**Excerpted text**

[Start of Attachment]

Purpose: To test the hypothesis that mechanical injection of saline is safe and effective in restoring patency of totally implantable venous access ports (TIVAPs) with clot occlusion. We devised an experimental port model for the evaluation of mechanical TIVAP recanalization prior to its clinical application.
Materials and methods: The clot TIVAP occlusion model was constructed by filling the catheter with swine blood and incubating it at 37.5°C. The model was incubated for different lengths of time ranging from 1 day to 7 days. Each incubation time point included 20 ports. Total catheter occlusion of the TIVAPs was assessed with a 10-mL saline syringe equipped with a non-coring needle. Occlusion was defined as no passage of saline through the catheter when it was aspirated and infused gently with the 10-mL saline syringe. Pressure was evaluated during recanalization with an indeflator. Histological examination was performed on the clot obtained during recanalization.

[End of Attachment]

**Study material**

[Start of Attachment]

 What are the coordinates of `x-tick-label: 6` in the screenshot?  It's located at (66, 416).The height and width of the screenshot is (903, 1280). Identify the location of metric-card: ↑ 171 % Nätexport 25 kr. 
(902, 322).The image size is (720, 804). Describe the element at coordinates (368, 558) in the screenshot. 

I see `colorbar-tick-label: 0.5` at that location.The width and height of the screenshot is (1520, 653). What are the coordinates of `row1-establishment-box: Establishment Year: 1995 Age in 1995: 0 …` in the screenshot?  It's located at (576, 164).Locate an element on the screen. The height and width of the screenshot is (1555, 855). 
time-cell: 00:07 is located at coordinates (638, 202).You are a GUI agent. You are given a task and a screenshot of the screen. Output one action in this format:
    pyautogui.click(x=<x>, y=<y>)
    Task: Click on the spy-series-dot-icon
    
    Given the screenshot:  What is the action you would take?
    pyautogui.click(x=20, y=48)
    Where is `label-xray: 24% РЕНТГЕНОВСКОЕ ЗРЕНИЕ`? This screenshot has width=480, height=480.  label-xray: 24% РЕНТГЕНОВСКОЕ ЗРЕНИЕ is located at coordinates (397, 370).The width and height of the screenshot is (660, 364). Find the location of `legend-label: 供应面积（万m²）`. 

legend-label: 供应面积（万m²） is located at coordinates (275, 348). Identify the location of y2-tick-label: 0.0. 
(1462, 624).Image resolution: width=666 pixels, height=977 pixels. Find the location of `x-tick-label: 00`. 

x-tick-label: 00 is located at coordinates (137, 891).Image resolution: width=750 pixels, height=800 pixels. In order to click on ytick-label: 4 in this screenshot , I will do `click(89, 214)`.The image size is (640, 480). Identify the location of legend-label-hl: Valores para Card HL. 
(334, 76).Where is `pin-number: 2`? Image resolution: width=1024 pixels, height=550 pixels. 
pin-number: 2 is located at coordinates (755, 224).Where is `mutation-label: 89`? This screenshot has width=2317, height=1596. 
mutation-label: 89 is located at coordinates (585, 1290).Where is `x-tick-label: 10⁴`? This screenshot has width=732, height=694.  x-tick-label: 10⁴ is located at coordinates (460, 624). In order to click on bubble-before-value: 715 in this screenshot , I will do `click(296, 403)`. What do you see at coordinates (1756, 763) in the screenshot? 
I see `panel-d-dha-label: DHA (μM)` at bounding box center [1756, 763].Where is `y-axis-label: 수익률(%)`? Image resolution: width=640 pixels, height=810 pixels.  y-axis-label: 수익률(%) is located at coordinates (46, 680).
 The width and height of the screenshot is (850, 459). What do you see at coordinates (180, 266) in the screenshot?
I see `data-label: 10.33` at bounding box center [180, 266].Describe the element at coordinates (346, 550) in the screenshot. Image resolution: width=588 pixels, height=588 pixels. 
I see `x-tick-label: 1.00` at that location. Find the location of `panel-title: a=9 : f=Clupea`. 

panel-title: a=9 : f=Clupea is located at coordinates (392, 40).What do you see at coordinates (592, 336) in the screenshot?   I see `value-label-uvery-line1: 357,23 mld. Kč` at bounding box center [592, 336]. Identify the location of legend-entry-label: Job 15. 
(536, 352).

[End of Attachment]

**What this exercise asks**
(1) From the text on occluded venous access ports, copy the passage from "Materials and methods: The" to "obtained during recanalization." word for word.
(2) Continue the text on restoring patency of occluded venous access ports, starting after its last sentence.

**Answer set**
(1)
Materials and methods: The clot TIVAP occlusion model was constructed by filling the catheter with swine blood and incubating it at 37.5°C. The model was incubated for different lengths of time ranging from 1 day to 7 days. Each incubation time point included 20 ports. Total catheter occlusion of the TIVAPs was assessed with a 10-mL saline syringe equipped with a non-coring needle. Occlusion was defined as no passage of saline through the catheter when it was aspirated and infused gently with the 10-mL saline syringe. Pressure was evaluated during recanalization with an indeflator. Histological examination was performed on the clot obtained during recanalization.

(2)
Results: Among the 140 total experimental ports, 65 occlusions (46.4%) were detected. Of these 65 occlusions, 56 (86.1%) were recanalized by mechanical saline pressure via the indeflator. The indeflator pressure ranged from 29 pound per square-inch (psi) to 265 psi at mechanical catheter recanalization (mean: 110 psi). Histologically, all specimens from the model ports exhibited a similar appearance; specifically, erythrocytes, cells, and fibrin were evenly scattered throughout the clot.
Conclusions: Our data indicate that it is feasible to generate a TIVAP clot occlusion model with swine blood. Moreover, mechanical recanalization was suitable for resolving occluded catheters without thrombolytic agents.